Une voisée (le « r » dans ces cas) atténue toujours l’enchaînement de deux consonnes non-voisées : le célèbre « E’ strano » de Violetta ou le « Eh, scrivi, dico, e tutto io prendo su me stessa… » de la Comtesse des Noces de Figaro.
On est loin des groupes consonantiques contenus par exemple dans cette phrase allemande chantée par Papageno : « Und mich aufs Pfeifen zu verstehn » ou dans le russe « Ты лети за ясным солнцем вслед. (Ti lieti za iasnim solntsiém fsliét) » de la célèbre chanson traditionnelle Katjusha…

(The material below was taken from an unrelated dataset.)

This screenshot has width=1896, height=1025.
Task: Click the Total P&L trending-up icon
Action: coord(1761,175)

Par ailleurs, dans les cas où deux voyelles de même « couleur » se suivent, comme dans « si inizia » , « se entra », « vada a casa », « vago oggetto », les Italiens généralement articulent une variation tonale qui permet d’entendre les deux voyelles sans les « réattaquer » comme l’exigent l’allemand, le latin , l’anglais….

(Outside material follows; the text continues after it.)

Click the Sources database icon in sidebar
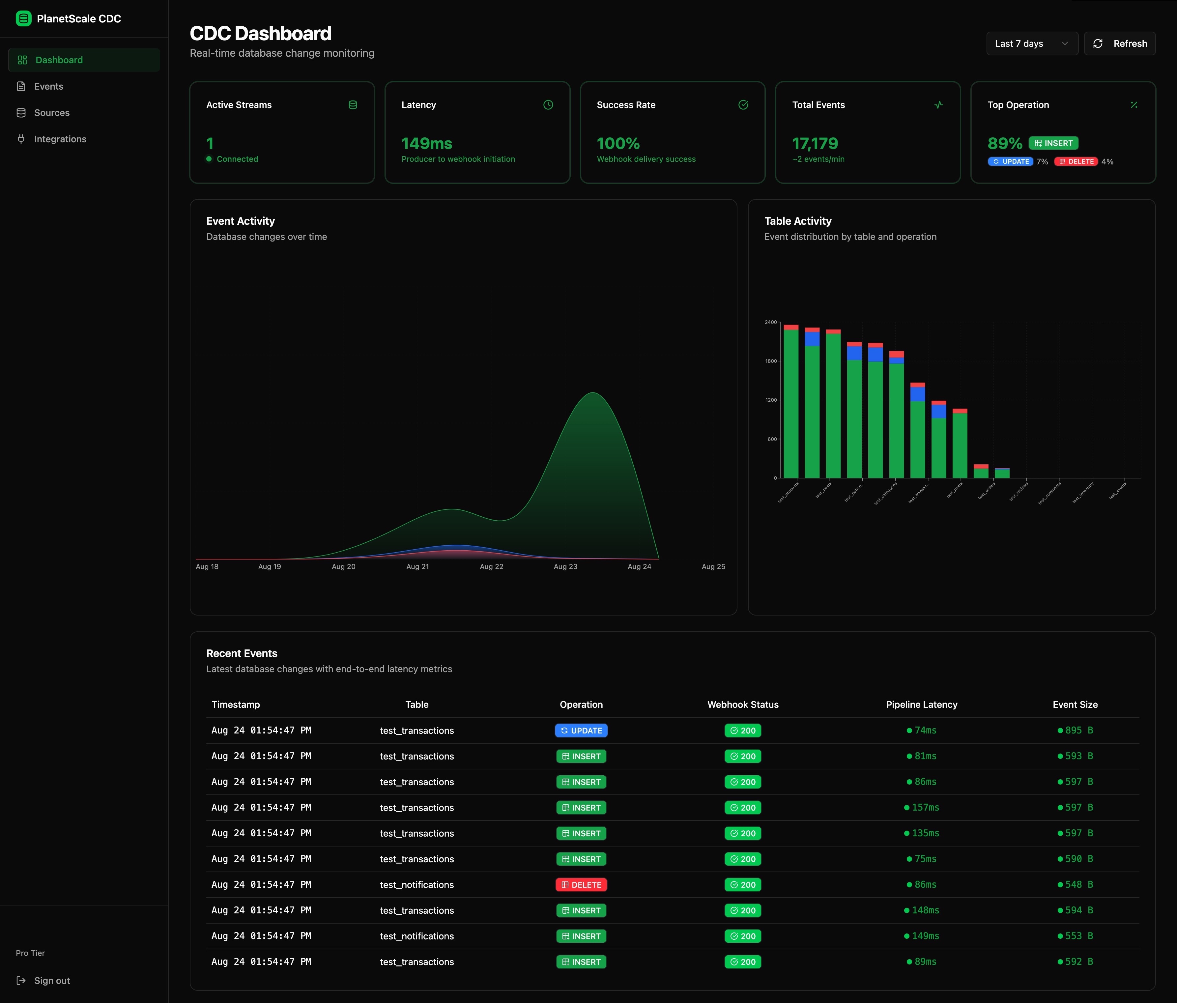This screenshot has width=1177, height=1003. click(22, 112)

Toutes ces particularités articulatoires nous permettent de décrire le système allophonique de la bonne diction. D’après la terminologie phonétique, décrire le système « allophonique » de la bonne diction signifie ici faire un choix parmi les nombreuses variantes du système phonologique d’une langue, en choisissant ces allophones (ou variantes combinatoires) qui les rendent particulièrement propice à l’épanouissement d’une voix en bonne santé.
Gymnastique articulatoire des muscles de la langue
Voici ci-dessous une illustration des 4 principaux mouvements articulatoires que demande cette variante de la langue italienne :
M I est un mouvement qui permet la mobilité de la pointe de la langue indépendante de la mâchoire. Le soprano allemand Elisabeth Grümmer qui fut aussi une très grande pédagogue que j’ai côtoyée à l’École d’Art lyrique de l’Opéra de Paris utilisait le mot « lana », prononcé à l’italienne (M I), dans un exercice de technique vocale qui profitait de cette gymnastique articulatoire pour assouplir la voix.
M II en revanche permet de stimuler et "ouvrir" un espace pharyngé de résonance grâce à la langue en avant et la pointe qui touche la couronne dentaire inférieure.
M III permet un travail important du dos de la langue dans un lieu vélaire, une gymnastique absente dans l’articulation du français standard.
M IV, avec les dentales occlusives et mi-occlusives, entraîne la présence de la pointe de la langue en avant, une qualité essentielle pour garantir la bonne diction.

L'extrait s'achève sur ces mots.